I often comment on how difficult it is to predict which securities will rise above their peers to deliver higher returns. Frustrating as it may be, there’s just no systematic way to consistently identify winners and losers in advance. However there is one data element, widely ignored by analysts and commentators, that has some predictive value: expense ratio.
The expense ratio of mutual funds and ETFs is the portion of fund assets consumed by management, marketing and transaction costs. Expenses vary widely, from a few basis points for some index ETFs, to two hundred basis points or more for some “exclusive” actively managed funds. Most of the fund industry hates talking about expenses as they drive profits. I love talking about them because they are a prime consideration when we choose ETFs.
Using expense ratios as tea leaves
In a study of expense ratio as a predictor of future performance Vanguard found that funds with the lowest costs were three times more likely to beat their index benchmarks than those with the highest costs.
The research looked at the performance of actively managed style funds relative to their relevant index benchmarks. Funds were sorted into four quartiles by expenses. The funds in the lowest cost quartile beat their benchmark in 49 percent of cases over 20 years (1990-2010). Only 16 percent of the funds in the highest cost quartile beat the benchmark over the same period.
Outperformance of U.S. equity mutual funds by expense-ratio quartiles: 5, 10, 15, and 20 years ended December 31, 2010* Source: Vanguard Group.
The results were the similar for shorter periods – low cost funds always outperformed their benchmarks more often than those in the second, third, and fourth cost quartiles.

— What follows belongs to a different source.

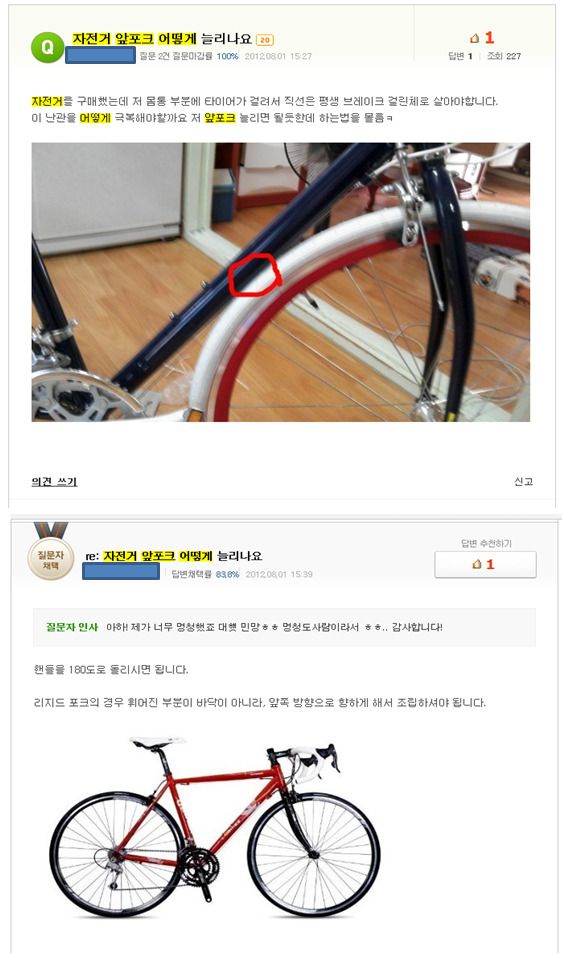Click the thumbs-up icon beside question count
Screen dimensions: 563x954
pos(475,38)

This result may not be so surprising – costs directly reduce return to the investor. However, few market experts seem to want to hitch their wagon to a stat as mundane as expense ratio when predicting winners and losers. It is much sexier to base predictions on earnings reports, past performance and political and economic news. Unfortunately those data points don’t have much predictive value.
Past performance tells us little about the future
Many fund managers try to lure new investors by publicizing better than average past performance. Conditioned by sports and other events where top performers tend to stay on top, we can be easily influenced by past performance of stocks and funds. But we shouldn’t be.

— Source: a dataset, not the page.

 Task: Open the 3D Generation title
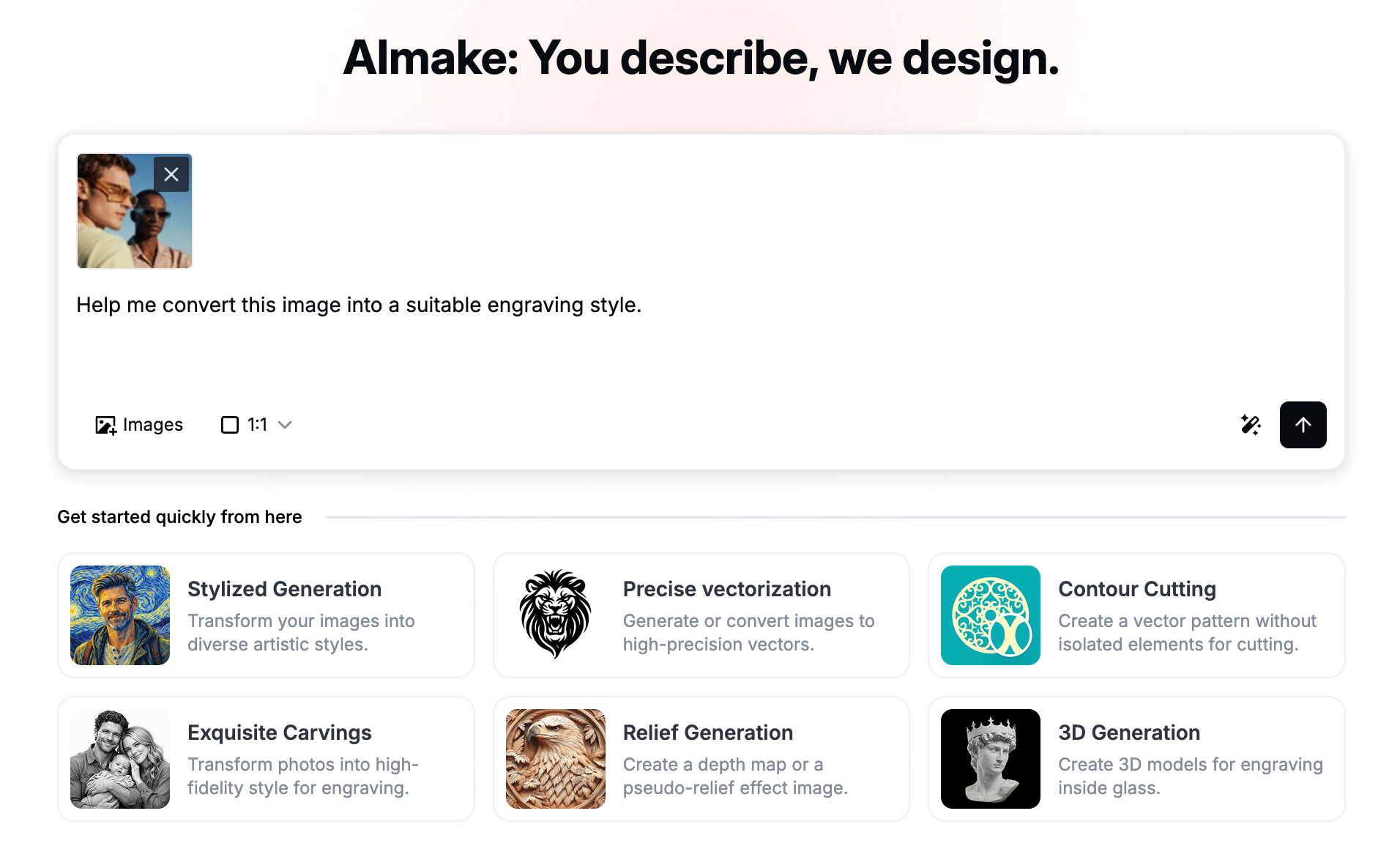pos(1128,733)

Vanguard found that actively managed funds in the top quartile of performance for 1, 3, 5 and 10 year periods were unlikely to stay there. For instance, only 19 percent of top quartile performers from 1990 to 2000 stayed in the top quartile for the subsequent decade.** Vanguard found similar results for the shorter periods as well – no statistically significant advantage over funds chosen at random (25 percent of which would fall into the top quartile).
Control what you can
This research supports one of the primary investment tenets at Osbon Capital – the measure that matters most is how much you keep after expenses and taxes. Expenses play a big role, and you can control them.
See our article, “Fees: A portfolio’s silent killer.”
*Notes: Data reflect percentage of U.S. equity mutual funds that outperformed their style benchmark for periods ended December 31, 2010. Data include only funds that survived the respective 5-, 10-, 15-, or 20-year periods. “U.S. equity mutual funds” refers to all funds, including those focused on a particular style or market capitalization such as large growth or small value. Sector funds, specialty funds such as bear-market funds, and real estate funds were excluded from the list. Sources: Vanguard calculations, using data from Morningstar, Inc., MSCI, and Standard & Poor’s. Style benchmarks represented by the following indexes: large blend—S&P 500 Index, 1/1/1990 through 11/30/2002, and MSCI US Prime Market 750 Index thereafter; large value—S&P 500 Value Index, 1/1/1990 through 11/30/2002, and MSCI US Prime Market 750 Index thereafter; large growth—S&P 500 Growth Index, 1/1/1990 through 11/30/2002, and MSCI US Prime Market Growth Index thereafter; mid blend—S&P MidCap 400 Index, 1/1/1990 through 11/30/2002, and MSCI US Mid Cap 450 Index thereafter; mid value—S&P MidCap 400 Value Index, 1/1/1990 through 11/30/2002, and MSCI US Mid Cap Value Index thereafter; mid growth—S&P MidCap 400 Growth Index, 1/1/1990 through 11/30/2002, and MSCI US Mid Cap Growth Index thereafter; small blend—S&P SmallCap 600 Index, 1/1/1990 through 11/30/2002, and MSCI US Small Cap 1750 Index thereafter; small value—S&P SmallCap 600 Value Index, 1/1/1990 through 11/30/2002, and MSCI US Small Cap Value Index thereafter; small growth—S&P SmallCap 600 Growth Index, 1/1/1990 through 11/30/2002, and MSCI US Small Cap Growth Index thereafter.
**Notes: Each fund was evaluated relative to its customized benchmark using the Fama-French-Carhart expanded market model (Fama and French, Journal of Financial Economics 33:3-56, 1993; Carhart, Journal of Finance 52:57-82, 1997). Sources: Vanguard calculations, using data from Morningstar, Inc. Data exclude sector funds, real estate funds, and specialty funds such as bear-market funds.